TU-H-CAMPUS-IeP2-04: Efficient Binary Tree Description of High Resolution Breast Models for in Silico Imaging




We introduce a new geometric model for Monte Carlo (MC) simulation of breast tomosynthesis and mammography images with very high resolution digital breast phantoms voxelized at resolutions down to 50 microns or less. This fine sampling of the anatomy is required to reproduce the spiculated lesions and microcalcifications visible in clinical mammograms with pixel sizes under 100 microns. Phantoms voxelized at this resolution require such a large amount of computer memory that it might not be possible to execute the simulation in regular computers or in Graphics Processing Units (GPU), limiting the realism that can be achieved in virtual clinical trials.


The standard voxel-based geometry model used in MC codes is inefficient in terms of memory use, because uniform regions are described with a large number of identical voxels. We have developed a new geometric model based on a binary tree partition of space. The binary tree recursively divides the object in two equal halves, alternating the x, y, and z dimensions, until a uniform volume or a final voxel are found. A top-down search of the tree structure is used to determine the exact composition of a particular voxel during the ray-tracing process.
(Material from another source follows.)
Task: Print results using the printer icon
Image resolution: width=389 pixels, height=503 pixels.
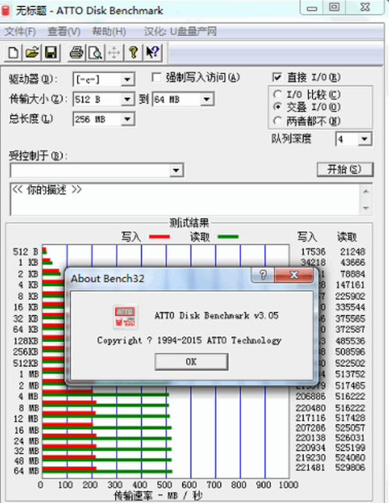Action: click(x=76, y=52)
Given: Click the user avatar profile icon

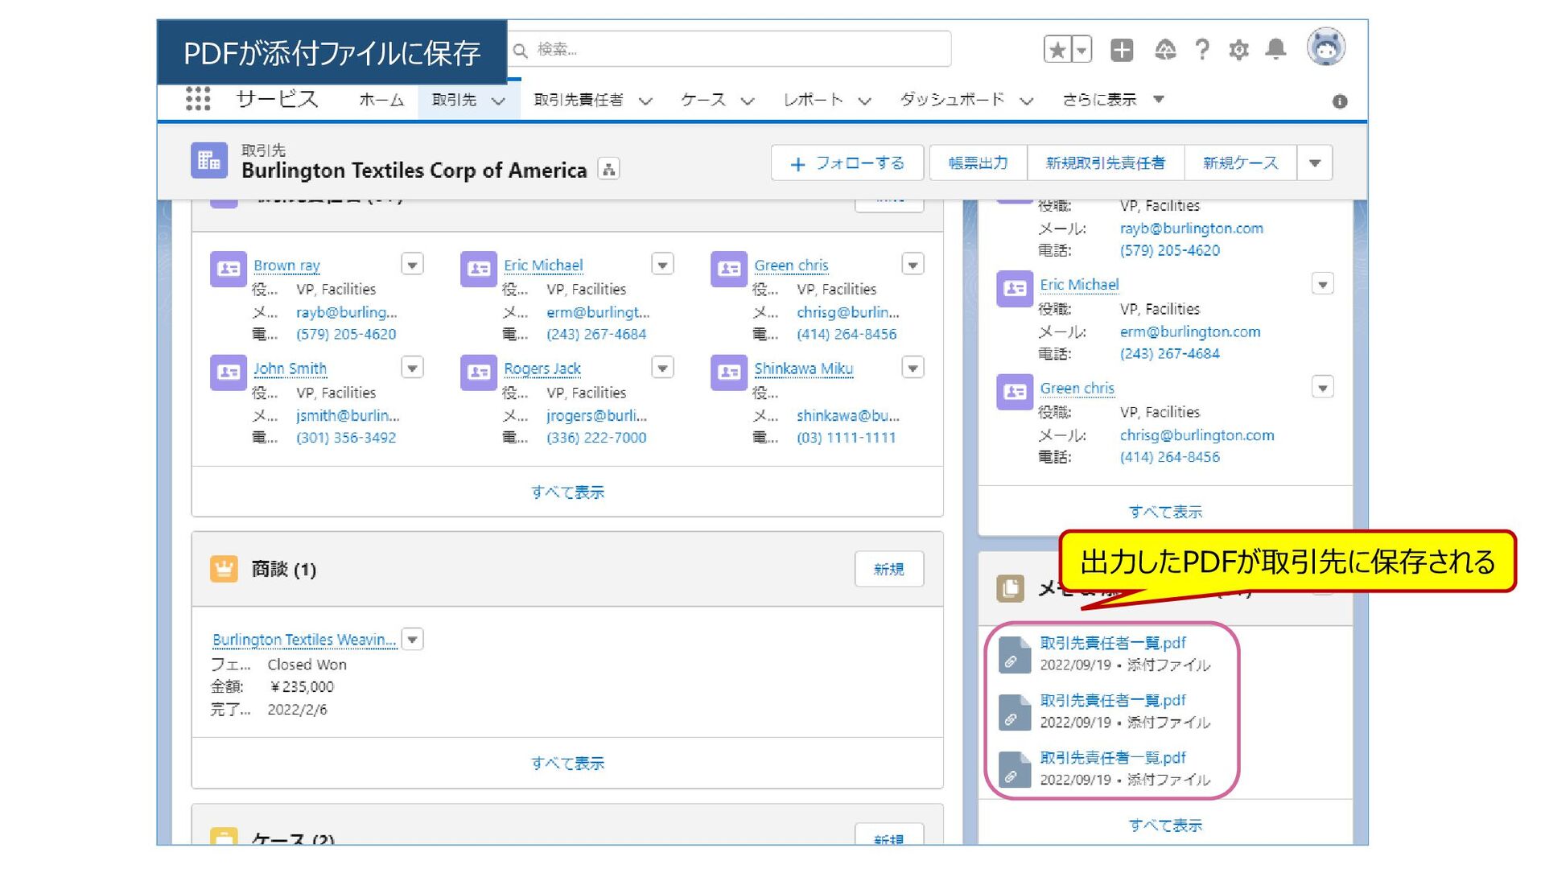Looking at the screenshot, I should [x=1325, y=47].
The binary tree geometry was implemented in PENELOPE and its GPU-accelerated version MC-GPU. An example tomosynthesis scan was simulated using a computational breast phantom voxelized at 50 micron. This phantom was too large to fit in the GPU memory directly, but its binary tree version required 10 times less memory. The time spend searching the binary tree reduced the simulation speed in half approximately.


We have introduced a new geometry model for in silico imaging of very high resolution phantoms. The binary tree model increases the computation time but, more importantly, enables the simulation of more detailed phantoms than previously possible.